- _EXERCISE OBJECTIVE_
Pull out the lines from the one containing "This screenshot has width=1024, height=577." through the final line of the listing below and repeat them exactly. Leave the pictures behind.

- _GIVEN ENTRIES_
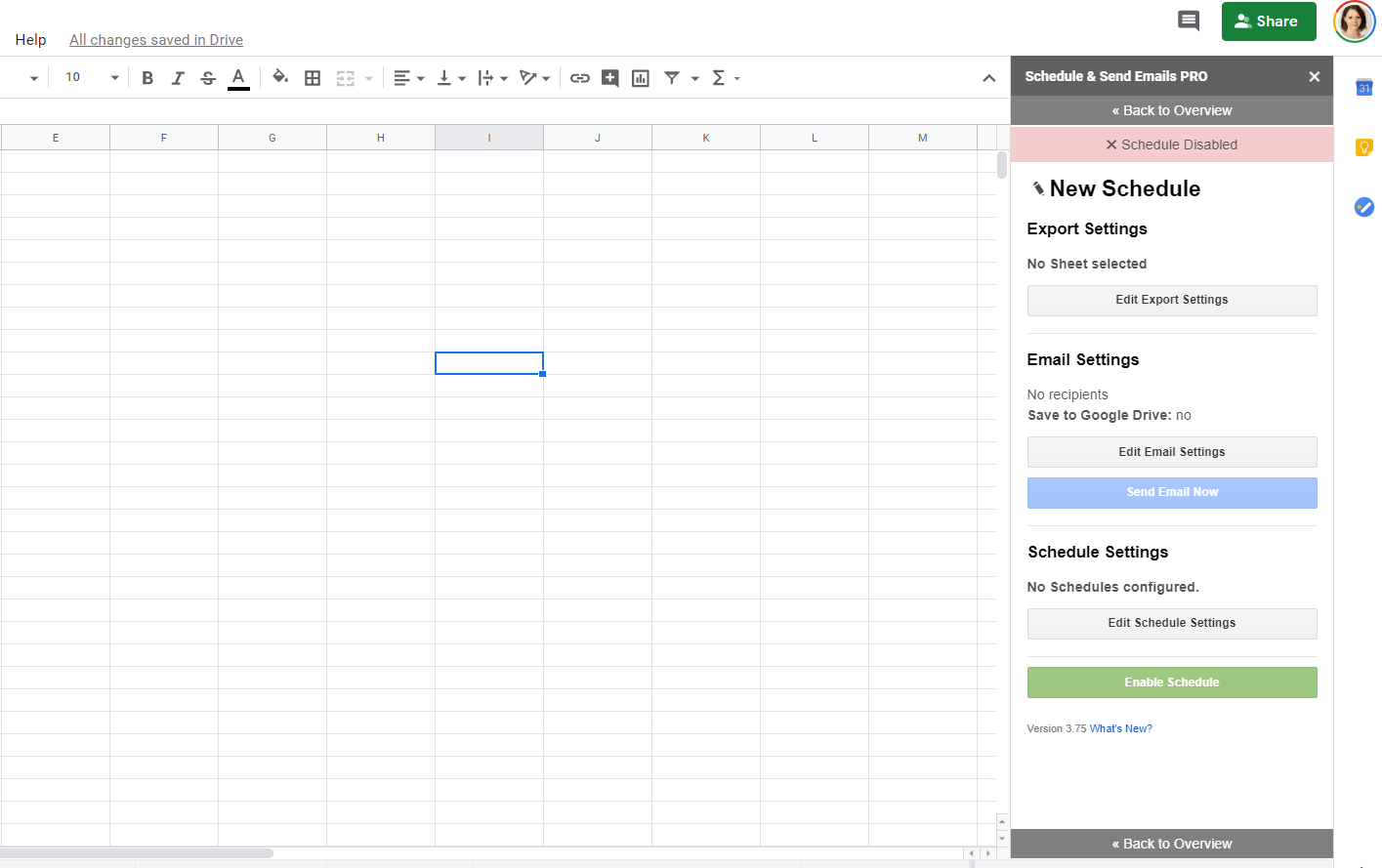This screenshot has width=1382, height=868.
Task: Open the Help menu
Action: [x=30, y=40]
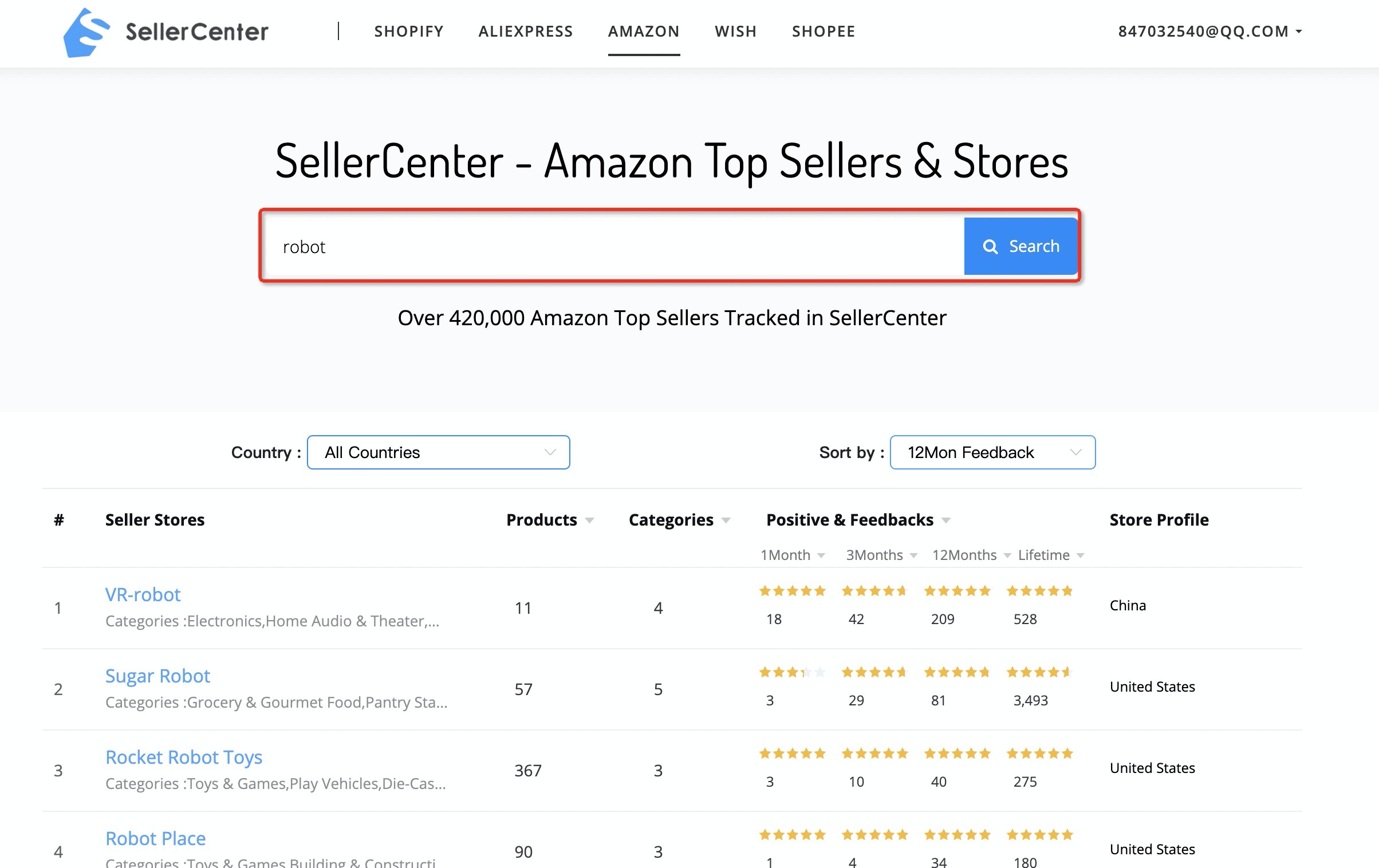
Task: Click the magnifier icon in Search button
Action: [x=990, y=247]
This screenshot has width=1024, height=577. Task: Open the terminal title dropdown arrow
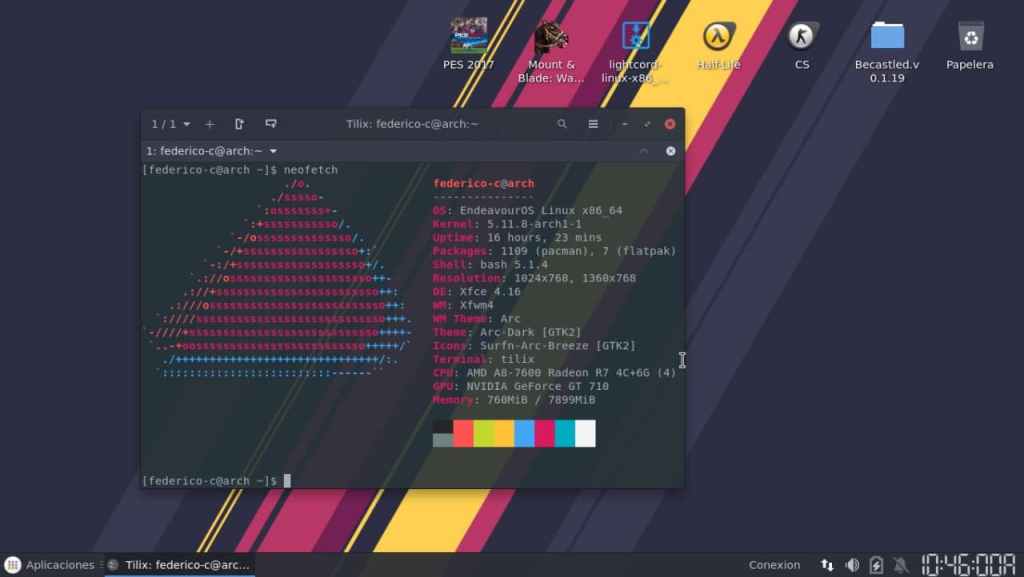pyautogui.click(x=273, y=151)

- _WRITTEN ANSWER_
This screenshot has width=1024, height=577. Task: Open the terminal title dropdown arrow
pyautogui.click(x=273, y=151)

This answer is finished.